Does this mean that murderers should be allowed to go scot-free? No, this is why there are prisons, there are life-sentences.  Those who have been determined to be threats to society much be held in facilities which serve to insulate society from them.  Neither the death penalty nor life imprisonment are guarantees a lowering of the crime rate.  That would mean that all other social, economical and other factors have been immobile and that instituting the death penalty would supersede all these in determining the behaviour of human beings.  Utter nonsense, I believe. Lowering the crime rate requires greater vigilance on the part of the citizenry, a stronger sense of civic duty, better and more effective policing and a more efficient legal system.  
While there is premeditation in many murders, an equal number fall under the category, ‘Crimes of passion’.  These are perpetrated with hardly any reflection on the possible consequences. Someone who kills a person in a fit of jealousy would hardly be expected to worry about being executed at a later date. In most instances the murderer has absolved him/herself of guilt already.  The death penalty will not deter such a person.  

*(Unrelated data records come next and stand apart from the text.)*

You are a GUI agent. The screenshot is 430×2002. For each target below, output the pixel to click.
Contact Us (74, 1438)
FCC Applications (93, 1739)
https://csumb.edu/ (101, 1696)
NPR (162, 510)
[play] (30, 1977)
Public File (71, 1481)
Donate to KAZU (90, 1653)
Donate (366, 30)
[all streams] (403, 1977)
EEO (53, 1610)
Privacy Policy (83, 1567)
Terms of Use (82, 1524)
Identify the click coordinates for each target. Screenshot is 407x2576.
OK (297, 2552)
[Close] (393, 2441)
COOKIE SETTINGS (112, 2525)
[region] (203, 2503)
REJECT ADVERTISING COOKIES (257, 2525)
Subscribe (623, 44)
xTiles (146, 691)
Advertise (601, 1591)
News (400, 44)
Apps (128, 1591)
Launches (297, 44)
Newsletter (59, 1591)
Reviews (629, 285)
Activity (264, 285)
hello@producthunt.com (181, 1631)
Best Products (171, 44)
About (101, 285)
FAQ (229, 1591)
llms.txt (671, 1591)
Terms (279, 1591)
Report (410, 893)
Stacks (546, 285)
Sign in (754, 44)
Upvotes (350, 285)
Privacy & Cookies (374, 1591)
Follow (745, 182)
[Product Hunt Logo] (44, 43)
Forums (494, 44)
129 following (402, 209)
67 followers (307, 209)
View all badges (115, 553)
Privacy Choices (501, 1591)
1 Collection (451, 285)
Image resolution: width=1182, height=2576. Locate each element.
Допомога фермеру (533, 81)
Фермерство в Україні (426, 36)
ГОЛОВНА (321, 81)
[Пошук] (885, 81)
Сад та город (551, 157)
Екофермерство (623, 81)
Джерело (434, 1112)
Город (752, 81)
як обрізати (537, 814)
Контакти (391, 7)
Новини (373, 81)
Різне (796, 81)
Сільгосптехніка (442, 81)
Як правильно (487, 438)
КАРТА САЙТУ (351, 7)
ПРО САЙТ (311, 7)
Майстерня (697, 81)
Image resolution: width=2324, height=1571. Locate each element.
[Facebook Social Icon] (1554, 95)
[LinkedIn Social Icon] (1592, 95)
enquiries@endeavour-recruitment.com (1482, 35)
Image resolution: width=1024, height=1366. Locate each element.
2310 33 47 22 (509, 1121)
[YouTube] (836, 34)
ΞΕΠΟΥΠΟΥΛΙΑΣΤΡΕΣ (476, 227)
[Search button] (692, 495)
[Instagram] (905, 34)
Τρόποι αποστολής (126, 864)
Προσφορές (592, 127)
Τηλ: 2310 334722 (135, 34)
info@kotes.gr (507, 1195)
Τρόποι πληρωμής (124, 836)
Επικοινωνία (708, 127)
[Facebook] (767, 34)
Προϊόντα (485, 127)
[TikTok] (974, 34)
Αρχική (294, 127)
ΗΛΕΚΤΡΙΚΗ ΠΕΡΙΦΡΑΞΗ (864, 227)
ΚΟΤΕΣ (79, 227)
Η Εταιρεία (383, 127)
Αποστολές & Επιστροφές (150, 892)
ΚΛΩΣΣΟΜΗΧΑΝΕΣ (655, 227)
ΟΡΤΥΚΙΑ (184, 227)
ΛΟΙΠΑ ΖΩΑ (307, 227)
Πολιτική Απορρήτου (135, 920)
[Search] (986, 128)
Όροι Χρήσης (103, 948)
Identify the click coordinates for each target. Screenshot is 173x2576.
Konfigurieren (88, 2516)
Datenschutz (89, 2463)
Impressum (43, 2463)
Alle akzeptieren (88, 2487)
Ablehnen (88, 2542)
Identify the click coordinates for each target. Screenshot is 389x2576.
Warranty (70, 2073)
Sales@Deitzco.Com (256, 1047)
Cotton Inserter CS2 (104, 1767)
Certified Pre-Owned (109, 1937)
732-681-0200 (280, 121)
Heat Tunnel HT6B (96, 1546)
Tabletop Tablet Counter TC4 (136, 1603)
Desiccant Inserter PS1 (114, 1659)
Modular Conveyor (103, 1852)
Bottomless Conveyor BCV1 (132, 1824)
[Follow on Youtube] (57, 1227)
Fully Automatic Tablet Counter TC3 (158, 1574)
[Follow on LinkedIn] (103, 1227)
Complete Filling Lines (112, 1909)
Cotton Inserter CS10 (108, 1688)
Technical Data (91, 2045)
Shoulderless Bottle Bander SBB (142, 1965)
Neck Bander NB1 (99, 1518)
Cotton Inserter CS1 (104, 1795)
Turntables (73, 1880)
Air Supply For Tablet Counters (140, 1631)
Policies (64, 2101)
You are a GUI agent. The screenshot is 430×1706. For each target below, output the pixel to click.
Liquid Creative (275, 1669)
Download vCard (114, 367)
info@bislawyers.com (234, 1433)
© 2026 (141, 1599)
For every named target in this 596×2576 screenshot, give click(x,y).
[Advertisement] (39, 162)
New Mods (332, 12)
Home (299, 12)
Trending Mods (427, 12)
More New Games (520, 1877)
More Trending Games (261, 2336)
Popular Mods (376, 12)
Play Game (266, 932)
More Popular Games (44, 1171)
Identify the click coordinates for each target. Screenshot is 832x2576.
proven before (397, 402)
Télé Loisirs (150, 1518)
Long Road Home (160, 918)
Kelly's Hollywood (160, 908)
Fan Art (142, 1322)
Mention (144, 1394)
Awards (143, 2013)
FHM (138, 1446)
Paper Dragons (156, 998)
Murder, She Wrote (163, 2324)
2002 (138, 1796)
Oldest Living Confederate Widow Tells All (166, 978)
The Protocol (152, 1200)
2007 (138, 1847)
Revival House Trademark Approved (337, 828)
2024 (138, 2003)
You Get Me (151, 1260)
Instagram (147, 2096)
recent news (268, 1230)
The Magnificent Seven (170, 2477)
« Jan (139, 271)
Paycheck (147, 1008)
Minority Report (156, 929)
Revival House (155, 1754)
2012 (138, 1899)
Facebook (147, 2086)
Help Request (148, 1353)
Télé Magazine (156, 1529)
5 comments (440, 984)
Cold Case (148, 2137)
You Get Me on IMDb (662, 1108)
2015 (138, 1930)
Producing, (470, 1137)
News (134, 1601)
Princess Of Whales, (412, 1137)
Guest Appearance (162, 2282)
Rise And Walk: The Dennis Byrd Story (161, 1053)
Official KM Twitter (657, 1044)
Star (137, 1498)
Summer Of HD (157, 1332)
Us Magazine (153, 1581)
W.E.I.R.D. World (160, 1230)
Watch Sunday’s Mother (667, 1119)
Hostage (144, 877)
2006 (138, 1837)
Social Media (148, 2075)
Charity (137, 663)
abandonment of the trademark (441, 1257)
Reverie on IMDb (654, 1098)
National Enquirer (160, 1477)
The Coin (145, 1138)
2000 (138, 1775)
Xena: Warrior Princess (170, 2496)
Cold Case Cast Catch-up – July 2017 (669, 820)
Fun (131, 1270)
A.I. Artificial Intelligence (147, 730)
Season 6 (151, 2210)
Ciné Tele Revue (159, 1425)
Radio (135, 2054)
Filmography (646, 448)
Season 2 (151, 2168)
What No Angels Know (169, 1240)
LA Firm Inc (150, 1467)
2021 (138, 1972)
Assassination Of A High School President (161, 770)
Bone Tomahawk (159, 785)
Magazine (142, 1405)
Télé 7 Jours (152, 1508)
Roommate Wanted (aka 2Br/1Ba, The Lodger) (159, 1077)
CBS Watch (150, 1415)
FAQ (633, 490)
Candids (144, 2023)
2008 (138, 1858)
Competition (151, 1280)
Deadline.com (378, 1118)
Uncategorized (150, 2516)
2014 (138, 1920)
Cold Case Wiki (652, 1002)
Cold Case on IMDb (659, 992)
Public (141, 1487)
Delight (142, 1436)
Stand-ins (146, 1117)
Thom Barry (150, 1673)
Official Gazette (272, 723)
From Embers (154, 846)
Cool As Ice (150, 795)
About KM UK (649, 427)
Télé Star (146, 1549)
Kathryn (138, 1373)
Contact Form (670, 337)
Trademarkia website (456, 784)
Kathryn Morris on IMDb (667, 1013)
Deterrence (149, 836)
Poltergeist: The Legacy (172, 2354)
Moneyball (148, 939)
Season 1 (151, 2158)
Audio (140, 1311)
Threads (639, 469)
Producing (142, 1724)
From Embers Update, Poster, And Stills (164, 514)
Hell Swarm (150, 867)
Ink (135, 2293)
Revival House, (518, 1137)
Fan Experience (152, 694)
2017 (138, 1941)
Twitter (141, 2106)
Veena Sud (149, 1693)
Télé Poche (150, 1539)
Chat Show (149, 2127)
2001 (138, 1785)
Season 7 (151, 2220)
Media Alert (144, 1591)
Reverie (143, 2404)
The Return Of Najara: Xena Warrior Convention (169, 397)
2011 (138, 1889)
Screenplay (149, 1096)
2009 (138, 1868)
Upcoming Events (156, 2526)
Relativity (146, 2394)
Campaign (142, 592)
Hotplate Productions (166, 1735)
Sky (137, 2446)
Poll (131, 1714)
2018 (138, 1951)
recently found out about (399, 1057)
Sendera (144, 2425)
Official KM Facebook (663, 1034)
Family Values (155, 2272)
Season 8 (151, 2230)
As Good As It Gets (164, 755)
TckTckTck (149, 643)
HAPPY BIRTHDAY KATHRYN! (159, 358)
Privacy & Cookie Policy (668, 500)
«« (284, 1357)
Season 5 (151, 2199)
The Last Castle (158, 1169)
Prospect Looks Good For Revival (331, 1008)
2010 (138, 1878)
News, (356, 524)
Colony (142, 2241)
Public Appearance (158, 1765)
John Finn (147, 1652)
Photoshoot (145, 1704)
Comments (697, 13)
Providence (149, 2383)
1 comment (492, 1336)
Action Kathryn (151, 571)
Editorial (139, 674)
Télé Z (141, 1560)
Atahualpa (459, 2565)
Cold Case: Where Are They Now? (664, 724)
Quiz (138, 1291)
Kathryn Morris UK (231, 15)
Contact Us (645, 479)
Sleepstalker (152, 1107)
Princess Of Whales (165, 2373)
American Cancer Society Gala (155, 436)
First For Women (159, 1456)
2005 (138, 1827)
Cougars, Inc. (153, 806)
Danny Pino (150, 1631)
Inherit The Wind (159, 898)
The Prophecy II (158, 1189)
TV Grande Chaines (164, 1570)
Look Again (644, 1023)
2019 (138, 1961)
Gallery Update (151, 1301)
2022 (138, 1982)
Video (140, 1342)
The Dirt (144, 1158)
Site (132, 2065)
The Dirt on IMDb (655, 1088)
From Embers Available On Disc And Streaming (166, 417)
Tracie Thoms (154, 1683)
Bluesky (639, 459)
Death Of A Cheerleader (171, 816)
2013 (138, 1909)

The most compelling argument against the death penalty, in my book, is its irreversibility.  You cannot compensate an executed man if it is later found that he was not guilty.  Let me recall the case of P.D. Jamis. He was released from the Welikada Prison after spending 50 years in remand without conviction.  Justice took a while, but it did arrive.  Had he been condemned to die, however, and if the injustice of the determination was proved 50 seconds after the fact, no power on earth could have righted the wrong.  It has been pointed out by many legal luminaries that it is impossible to eliminate the chance of judicial error.  The possibility that one innocent man or woman may be legally executed ought to be enough reason to abolish the barbaric practice.  But perhaps, barbarians are who we are, as a society, if we do not raise our voices against the death penalty and if this is the case, then Galle Face is where the action ought to be come that terrible day (if and) when the state decides to execute someone on death row.

Murder cannot be sanctioned.  We must empathize with the loved ones of the victim, understand their horror, anger and despair.  We must not let emotion rule reason, however, in our response to murder.  If that were the case, then again, I only have Galle Face, a dangediya (chopping block) and a gahalaya (executioner) to offer a society intent on elevating revenge to these dizzying heights of justice.